The Constitution of the Five Nations or The Iroquois Book of the Great Law is a reprint of Arthur C. Parker's monograph published as New York State Museum Bulletin no. 184 in 1916. This text includes two English translations of the Iroquois Great Law. Parker collected the first manuscript from Seth Newhouse, a Mohawk from Six Nations of the Grand River, who prepared the story of the founding of the Great Law of Peace. Newhouse attempted to have the Six Nations Chiefs approve of his version of the Great Law but they refused.
The Mishomis Book: The Voice of the Ojibway is the classic book about Ojibway traditional teachings written for children and all learners. Edward Benton Banai is the Ojibway teacher and spiritual leader who founded the Red School House, an alternative school for Native students in St. Paul, Minnesota. His goal in writing The Mishomis Book was to provide students with an accurate account of Ojibway culture, history, and worldview based on the oral teachings. This book begins with the Ojibway creation story and how first man came to earth.
White Roots of Peace: the Iroquois Book of Life, reprinted in 1994, is the important contribution to the understanding and significance of the Six Nations Iroquois / Haudenosaunee Great Law of Peace originally published in 1946. Paul Wallace wrote a popular account of the founding of the Great Law of Peace for the general reader. While researching the Iroquois, Wallace made several visits to Six Nations of the Grand River where he met with Jake Hess, Joseph Montour, and Chief William D. Loft.

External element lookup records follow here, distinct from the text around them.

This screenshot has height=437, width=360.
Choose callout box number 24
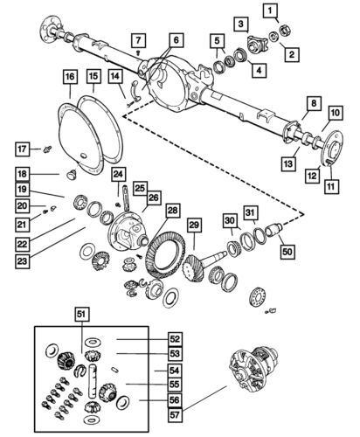[118, 175]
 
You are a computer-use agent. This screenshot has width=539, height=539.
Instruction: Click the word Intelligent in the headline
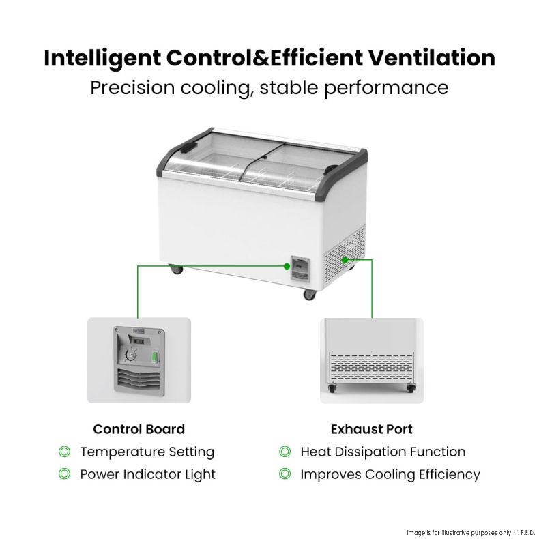point(102,59)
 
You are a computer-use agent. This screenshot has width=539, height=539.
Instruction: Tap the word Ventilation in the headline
point(432,57)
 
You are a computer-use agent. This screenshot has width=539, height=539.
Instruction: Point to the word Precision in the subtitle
point(132,87)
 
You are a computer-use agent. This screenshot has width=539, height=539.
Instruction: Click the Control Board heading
point(139,429)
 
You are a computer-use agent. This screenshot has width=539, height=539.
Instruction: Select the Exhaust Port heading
point(372,429)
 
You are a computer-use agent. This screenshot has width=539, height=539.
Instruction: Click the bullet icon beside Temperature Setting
point(64,452)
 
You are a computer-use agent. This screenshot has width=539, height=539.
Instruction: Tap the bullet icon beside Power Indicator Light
point(64,474)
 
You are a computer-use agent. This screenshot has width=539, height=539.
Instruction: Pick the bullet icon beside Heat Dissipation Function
point(285,452)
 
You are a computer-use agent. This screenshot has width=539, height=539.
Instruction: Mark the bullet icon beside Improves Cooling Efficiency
point(285,474)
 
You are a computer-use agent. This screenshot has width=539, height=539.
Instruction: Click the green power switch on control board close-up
point(155,356)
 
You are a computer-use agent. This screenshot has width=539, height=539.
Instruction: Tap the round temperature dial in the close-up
point(130,355)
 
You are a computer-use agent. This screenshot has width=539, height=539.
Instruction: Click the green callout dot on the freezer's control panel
point(287,265)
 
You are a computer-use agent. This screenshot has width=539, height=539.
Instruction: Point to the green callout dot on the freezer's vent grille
point(345,259)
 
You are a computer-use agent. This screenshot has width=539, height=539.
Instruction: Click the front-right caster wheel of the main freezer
point(309,295)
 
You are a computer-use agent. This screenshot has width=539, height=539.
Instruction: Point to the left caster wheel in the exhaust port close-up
point(332,388)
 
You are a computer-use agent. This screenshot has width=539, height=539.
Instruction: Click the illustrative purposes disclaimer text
point(458,533)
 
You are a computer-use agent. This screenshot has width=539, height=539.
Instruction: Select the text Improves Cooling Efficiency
point(390,474)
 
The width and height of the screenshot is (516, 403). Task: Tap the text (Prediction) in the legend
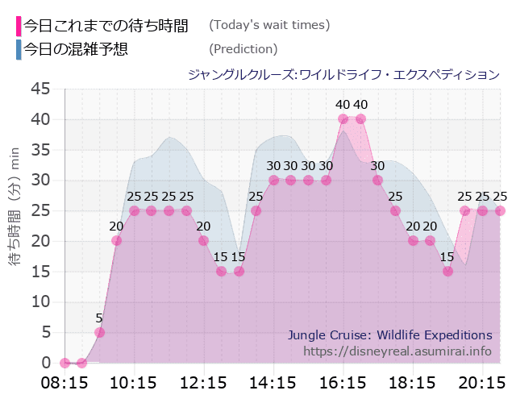243,49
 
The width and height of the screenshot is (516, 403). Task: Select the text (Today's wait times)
269,25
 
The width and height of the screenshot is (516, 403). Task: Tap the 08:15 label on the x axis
64,381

The Quest for Justice: Aboriginal Peoples and Aboriginal Rights is a collection of 24 essays that discuss Aboriginal rights from the First Nations and Euro-western legal perspectives. The opening chapter contains 7 essays from Inuit, Metis and First Nations spokesmen including traditional leaders and elected politicians. The second chapter discusses Aboriginal rights from the constitutional and policy-making perspectives. Three legal experts examine the legal and judicial philosophies surrounding Aboriginal rights.
Unfinished Dreams: Community Healing and the Reality of Aboriginal Self-Government examines First Nations self-government issues relating to health care, justice and politics. Warry argues that self-government can be realized when individuals are secure in their cultural identity and can contribute to their communities. Research from the Royal Commission on Aboriginal Peoples (RCAP), case studies, and Warry's personal research among Nishnawbe communities are used to examine these critical issues facing Aboriginal communities.
Applied Anthropology in Canada: Understanding Aboriginal Issues is an impassioned call for a revitalized anthropology by University of Guelph professor of Sociology and Anthropology, Edward Hedican. In this second edition, Hedican includes commentary about the Royal Commission, Bill-C31, and most importantly the Ipperwash Inquiry of 2007. Hedican argues that anthropology must be more directly attuned to the practical problems faced by First Nations in Canada and anthropologists must be involved in land claims and public policy issues.
In Peace, Power, Righteousness: an indigenous manifesto, Mohawk scholar Taiaiake Alfred presents a strong, well-reasoned argument for First Nations communities to return to their traditional political values in order to achieve true self-determination through the power of reason. Alfred draws on the traditional teachings of The Great Law of Peace for his inspiration. He maintains that only when Aboriginal communities are grounded in their traditional values of consensus-based government will they succeed in healing the divisions.